→ **What the exercise asks**
Please take the records that follow and repeat exactly the lines starting with the line with "You are a computer-use agent. 1166x970" and going on through the line with "Screen dimensions: 1361x824".

*** Opening of Records shown ***

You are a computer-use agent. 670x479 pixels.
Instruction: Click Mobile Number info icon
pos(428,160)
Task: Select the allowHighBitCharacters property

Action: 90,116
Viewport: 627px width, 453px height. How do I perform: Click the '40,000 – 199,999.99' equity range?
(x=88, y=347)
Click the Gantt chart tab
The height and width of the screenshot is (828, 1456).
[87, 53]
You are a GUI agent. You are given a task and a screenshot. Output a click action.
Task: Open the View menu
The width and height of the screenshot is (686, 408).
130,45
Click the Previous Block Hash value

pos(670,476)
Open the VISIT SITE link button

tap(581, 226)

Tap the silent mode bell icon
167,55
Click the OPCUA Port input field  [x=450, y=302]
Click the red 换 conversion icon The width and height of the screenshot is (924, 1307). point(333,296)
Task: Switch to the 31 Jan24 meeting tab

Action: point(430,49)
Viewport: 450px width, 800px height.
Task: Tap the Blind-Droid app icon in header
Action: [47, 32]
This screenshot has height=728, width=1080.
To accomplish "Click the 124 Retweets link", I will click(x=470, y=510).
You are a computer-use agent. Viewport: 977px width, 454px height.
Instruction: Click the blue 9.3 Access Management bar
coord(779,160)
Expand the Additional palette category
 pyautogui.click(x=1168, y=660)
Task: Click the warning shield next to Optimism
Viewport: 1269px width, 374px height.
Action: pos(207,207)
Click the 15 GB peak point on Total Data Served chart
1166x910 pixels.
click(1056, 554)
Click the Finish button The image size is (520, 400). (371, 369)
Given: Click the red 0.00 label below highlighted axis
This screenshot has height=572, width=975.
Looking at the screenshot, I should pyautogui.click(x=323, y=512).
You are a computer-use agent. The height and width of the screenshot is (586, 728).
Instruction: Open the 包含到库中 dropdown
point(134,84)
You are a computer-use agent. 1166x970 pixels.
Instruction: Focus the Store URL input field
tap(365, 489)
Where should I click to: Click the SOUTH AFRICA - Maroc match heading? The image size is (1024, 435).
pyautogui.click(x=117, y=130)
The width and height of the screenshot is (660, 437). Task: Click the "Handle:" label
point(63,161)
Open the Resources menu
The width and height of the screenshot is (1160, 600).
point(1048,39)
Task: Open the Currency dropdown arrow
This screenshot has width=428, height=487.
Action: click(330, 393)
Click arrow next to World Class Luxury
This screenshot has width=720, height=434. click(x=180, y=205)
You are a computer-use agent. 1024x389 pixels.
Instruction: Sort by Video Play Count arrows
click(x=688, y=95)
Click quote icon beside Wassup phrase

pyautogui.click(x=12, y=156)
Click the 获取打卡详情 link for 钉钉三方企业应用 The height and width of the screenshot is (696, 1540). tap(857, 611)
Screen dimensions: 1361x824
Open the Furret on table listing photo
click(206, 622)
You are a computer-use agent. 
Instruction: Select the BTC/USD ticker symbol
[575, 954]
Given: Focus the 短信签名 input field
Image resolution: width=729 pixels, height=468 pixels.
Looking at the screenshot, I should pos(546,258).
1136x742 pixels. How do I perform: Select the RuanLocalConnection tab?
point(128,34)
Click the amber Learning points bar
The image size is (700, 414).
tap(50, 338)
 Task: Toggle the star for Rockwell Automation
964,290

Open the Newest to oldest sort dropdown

*** Close of Records shown ***

→ **Reply**
You are a computer-use agent. 1166x970 pixels.
Instruction: Focus the Store URL input field
tap(365, 489)
Where should I click to: Click the SOUTH AFRICA - Maroc match heading? The image size is (1024, 435).
pyautogui.click(x=117, y=130)
The width and height of the screenshot is (660, 437). Task: Click the "Handle:" label
point(63,161)
Open the Resources menu
The width and height of the screenshot is (1160, 600).
point(1048,39)
Task: Open the Currency dropdown arrow
This screenshot has width=428, height=487.
Action: click(330, 393)
Click arrow next to World Class Luxury
This screenshot has width=720, height=434. click(x=180, y=205)
You are a computer-use agent. 1024x389 pixels.
Instruction: Sort by Video Play Count arrows
click(x=688, y=95)
Click quote icon beside Wassup phrase

pyautogui.click(x=12, y=156)
Click the 获取打卡详情 link for 钉钉三方企业应用 The height and width of the screenshot is (696, 1540). tap(857, 611)
Screen dimensions: 1361x824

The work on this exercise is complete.